| HN Mirror

Y	Hacker News new \| ask \| show \| jobs


	by bottlepalm 724 days ago
	It'd be interesting to see how Sonnet 3.5 does at this. I've found Sonnet a step change better than Opus, and for a fraction of the cost. Opus for me is already far better than GPT-4. And same as the poster found, GPT-4o is plain worse at reasoning. Edit: Better at chain of thought, long running agentic tasks, following rigid directions.

2 comments

DHaldane 724 days ago

That's an interesting question - I'll take a few pokes at it now to see if there's improvement.

link

DHaldane 724 days ago

Update: Sonnet 3.5 is better than any other model for the circuit design and part finding tasks. Going to iterate a bit on the prompts to see how much I can push the new model on performance.
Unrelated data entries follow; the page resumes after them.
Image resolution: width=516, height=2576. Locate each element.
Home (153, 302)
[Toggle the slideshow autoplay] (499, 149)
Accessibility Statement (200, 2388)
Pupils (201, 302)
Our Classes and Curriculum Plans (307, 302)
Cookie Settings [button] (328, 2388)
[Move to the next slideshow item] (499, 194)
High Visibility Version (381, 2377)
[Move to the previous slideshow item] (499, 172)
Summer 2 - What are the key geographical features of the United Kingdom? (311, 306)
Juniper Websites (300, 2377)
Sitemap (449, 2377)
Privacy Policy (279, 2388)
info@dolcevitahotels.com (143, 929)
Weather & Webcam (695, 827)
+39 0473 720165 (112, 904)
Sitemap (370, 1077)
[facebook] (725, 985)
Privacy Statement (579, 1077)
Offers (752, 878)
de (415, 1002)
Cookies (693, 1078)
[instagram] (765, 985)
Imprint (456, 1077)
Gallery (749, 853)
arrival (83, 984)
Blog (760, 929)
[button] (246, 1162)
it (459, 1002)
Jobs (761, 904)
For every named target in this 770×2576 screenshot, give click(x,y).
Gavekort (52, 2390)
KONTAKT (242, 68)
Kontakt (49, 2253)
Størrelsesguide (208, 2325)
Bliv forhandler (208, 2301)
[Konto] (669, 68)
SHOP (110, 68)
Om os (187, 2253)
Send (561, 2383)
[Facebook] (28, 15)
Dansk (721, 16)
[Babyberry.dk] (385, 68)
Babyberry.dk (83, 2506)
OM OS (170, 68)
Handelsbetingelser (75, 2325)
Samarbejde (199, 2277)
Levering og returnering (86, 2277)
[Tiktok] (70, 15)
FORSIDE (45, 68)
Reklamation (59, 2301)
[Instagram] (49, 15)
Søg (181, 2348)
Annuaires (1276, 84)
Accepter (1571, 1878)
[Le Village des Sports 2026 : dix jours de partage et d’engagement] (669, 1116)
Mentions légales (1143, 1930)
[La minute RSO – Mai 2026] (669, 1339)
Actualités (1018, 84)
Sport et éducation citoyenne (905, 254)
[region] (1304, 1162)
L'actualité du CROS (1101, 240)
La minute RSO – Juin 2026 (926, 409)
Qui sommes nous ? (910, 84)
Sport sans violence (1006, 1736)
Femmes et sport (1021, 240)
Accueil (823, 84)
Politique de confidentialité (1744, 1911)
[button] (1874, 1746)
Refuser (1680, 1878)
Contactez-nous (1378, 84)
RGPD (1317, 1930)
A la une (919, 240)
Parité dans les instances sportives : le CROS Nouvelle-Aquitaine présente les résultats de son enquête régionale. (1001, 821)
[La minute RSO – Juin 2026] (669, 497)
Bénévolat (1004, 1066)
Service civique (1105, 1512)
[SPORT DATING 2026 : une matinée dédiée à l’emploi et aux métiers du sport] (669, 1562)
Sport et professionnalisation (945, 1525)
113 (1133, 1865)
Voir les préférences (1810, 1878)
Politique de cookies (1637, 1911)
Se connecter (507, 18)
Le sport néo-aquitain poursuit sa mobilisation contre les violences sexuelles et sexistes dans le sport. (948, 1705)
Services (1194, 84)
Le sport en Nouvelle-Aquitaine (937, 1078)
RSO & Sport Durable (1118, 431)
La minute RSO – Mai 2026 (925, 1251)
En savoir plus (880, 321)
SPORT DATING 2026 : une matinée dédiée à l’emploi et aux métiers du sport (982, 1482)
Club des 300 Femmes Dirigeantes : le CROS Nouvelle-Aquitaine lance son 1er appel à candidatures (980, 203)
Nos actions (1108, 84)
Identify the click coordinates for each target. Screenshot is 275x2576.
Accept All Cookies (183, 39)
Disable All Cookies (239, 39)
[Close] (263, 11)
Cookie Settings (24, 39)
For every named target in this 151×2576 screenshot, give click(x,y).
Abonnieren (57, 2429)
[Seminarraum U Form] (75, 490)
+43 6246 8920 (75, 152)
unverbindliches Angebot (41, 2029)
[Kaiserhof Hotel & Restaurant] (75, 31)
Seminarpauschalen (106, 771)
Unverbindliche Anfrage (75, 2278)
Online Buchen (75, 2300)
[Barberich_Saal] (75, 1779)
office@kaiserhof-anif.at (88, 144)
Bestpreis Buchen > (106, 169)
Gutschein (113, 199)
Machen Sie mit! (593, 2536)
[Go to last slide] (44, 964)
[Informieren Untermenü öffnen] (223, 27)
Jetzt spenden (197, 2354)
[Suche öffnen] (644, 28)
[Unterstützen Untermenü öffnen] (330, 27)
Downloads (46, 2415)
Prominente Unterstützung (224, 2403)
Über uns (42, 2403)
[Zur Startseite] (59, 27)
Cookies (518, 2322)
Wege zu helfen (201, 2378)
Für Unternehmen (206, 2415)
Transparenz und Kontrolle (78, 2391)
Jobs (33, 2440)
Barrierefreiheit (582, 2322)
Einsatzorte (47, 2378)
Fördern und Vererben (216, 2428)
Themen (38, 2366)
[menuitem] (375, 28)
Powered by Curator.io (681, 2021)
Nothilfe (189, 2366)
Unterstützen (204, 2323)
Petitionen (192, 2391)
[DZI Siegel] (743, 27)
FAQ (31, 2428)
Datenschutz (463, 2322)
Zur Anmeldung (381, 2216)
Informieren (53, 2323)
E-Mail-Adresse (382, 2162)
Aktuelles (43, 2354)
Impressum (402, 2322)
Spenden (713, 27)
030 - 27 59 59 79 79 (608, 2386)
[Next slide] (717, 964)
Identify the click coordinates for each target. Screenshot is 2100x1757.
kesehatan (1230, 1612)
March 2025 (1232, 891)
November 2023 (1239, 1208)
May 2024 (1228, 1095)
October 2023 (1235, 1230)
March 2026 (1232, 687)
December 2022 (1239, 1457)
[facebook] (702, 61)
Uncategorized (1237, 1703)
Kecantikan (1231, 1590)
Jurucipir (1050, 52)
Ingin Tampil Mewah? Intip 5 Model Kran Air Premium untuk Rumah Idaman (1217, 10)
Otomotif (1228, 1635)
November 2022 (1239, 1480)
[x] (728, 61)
Figures that any article written on LLM limits is immediately out of date. I'll write an update piece to summarize new findings.

link

CamperBob2 724 days ago

That name threw me for a loop. 'Sonnet' already means something to EEs ( https://www.sonnetsoftware.com/ ).

link

RF_Savage 723 days ago

Yeah same here. Thought Sonnet had added some ML stuff into their EM simulator.

link

stavros 724 days ago

Opus is better than GPT-4? I've heard mixed experiences.

link

imperio59 724 days ago

That's because the sample size is probably small and for niche prompts or topics.

It's very hard to evaluate whether a model is better than another, especially doing it in a scientifically sound way is time consuming and hard.

This is why I find these types of comments like "model X is so much better than model Y" to be about as useful as "chocolate ice cream is so much better than vanilla"

link

r2_pilot 724 days ago

And both flavors have a base flavor of excrement... Still, since I started using Claude 3 Opus (and now 3.5 Sonnet) a couple of months back, I don't see myself switching from them nor stopping use of LLM-based AI tech; it's just made me feel like the computer is actually working for and with me and even that alone can be enough to get me motivated and accomplish what I set out to do.

link

skapadia 724 days ago

"it's just made me feel like the computer is actually working for and with me and even that alone can be enough to get me motivated and accomplish what I set out to do."

This is a great way to describe what I've been feeling / experiencing as well.

link

r2_pilot 723 days ago

Just an update on my initial impressions of Claude 3.5 Sonnet. It's a better programmer than I am in Python; that's not saying much, but this is now two nights in a row I've been impressed with what I've created with it.

link

stavros 724 days ago

True, I just tried it for generating a book summary, and Sonnet 3.5 was very bad. GPT-4o is equally bad at that , gpt-4-turbo is great.

link

netsec_burn 724 days ago

This more likely has to do with context length?

link

stavros 724 days ago

No, all the information is there, but gpt-4o tends to produce bullet points (https://www.thesummarist.net/summary/the-making-of-a-manager...), whereas gpt-4-turbo tends to produce much more readable prose (https://www.thesummarist.net/summary/supercommunicators/the-...).

link

Obscurity4340 723 days ago

How is prose more readable than bullets?